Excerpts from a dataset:
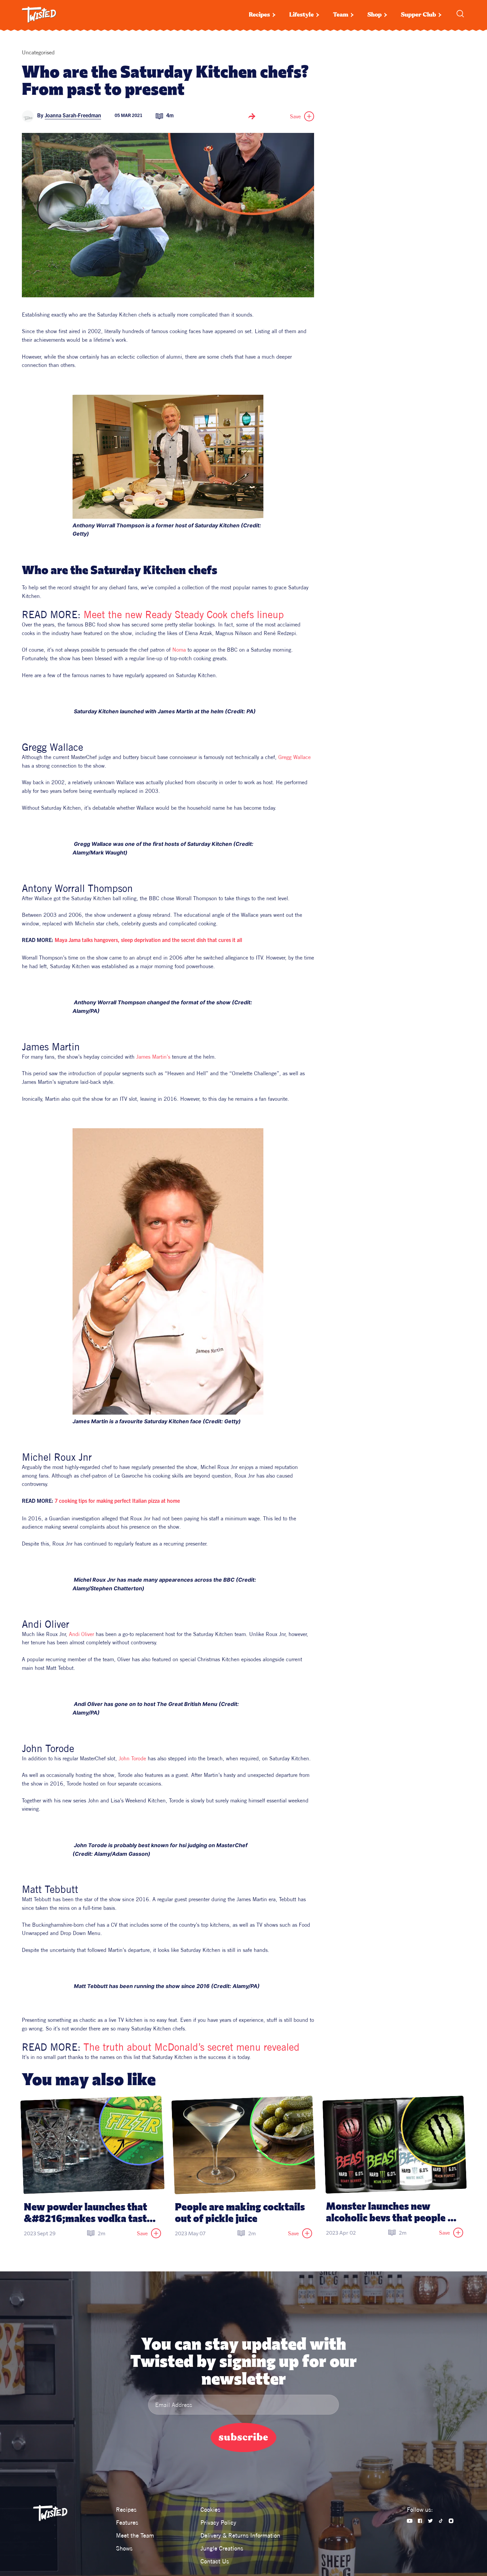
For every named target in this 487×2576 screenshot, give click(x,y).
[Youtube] (409, 2521)
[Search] (460, 14)
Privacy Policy (218, 2522)
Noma (179, 649)
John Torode (132, 1758)
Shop (374, 15)
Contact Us (214, 2561)
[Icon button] (252, 116)
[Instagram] (451, 2521)
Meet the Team (135, 2535)
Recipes (259, 15)
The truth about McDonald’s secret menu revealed (191, 2047)
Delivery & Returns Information (240, 2535)
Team (340, 15)
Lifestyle (301, 15)
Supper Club (418, 15)
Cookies (210, 2509)
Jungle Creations (221, 2548)
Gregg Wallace (294, 757)
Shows (124, 2548)
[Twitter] (430, 2521)
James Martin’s (153, 1056)
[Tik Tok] (441, 2521)
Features (127, 2522)
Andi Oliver (81, 1634)
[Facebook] (420, 2521)
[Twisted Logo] (39, 15)
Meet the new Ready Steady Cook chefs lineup (183, 614)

• [INSTRUCTIONS TO FOLLOW]
The records above need to be given again exactly. Omit the pictures.

• [ANSWER BOX]
For every named target in this 487×2576 screenshot, give click(x,y).
[Youtube] (409, 2521)
[Search] (460, 14)
Privacy Policy (218, 2522)
Noma (179, 649)
John Torode (132, 1758)
Shop (374, 15)
Contact Us (214, 2561)
[Icon button] (252, 116)
[Instagram] (451, 2521)
Meet the Team (135, 2535)
Recipes (259, 15)
The truth about McDonald’s secret menu revealed (191, 2047)
Delivery & Returns Information (240, 2535)
Team (340, 15)
Lifestyle (301, 15)
Supper Club (418, 15)
Cookies (210, 2509)
Jungle Creations (221, 2548)
Gregg Wallace (294, 757)
Shows (124, 2548)
[Twitter] (430, 2521)
James Martin’s (153, 1056)
[Tik Tok] (441, 2521)
Features (127, 2522)
Andi Oliver (81, 1634)
[Facebook] (420, 2521)
[Twisted Logo] (39, 15)
Meet the new Ready Steady Cook chefs lineup (183, 614)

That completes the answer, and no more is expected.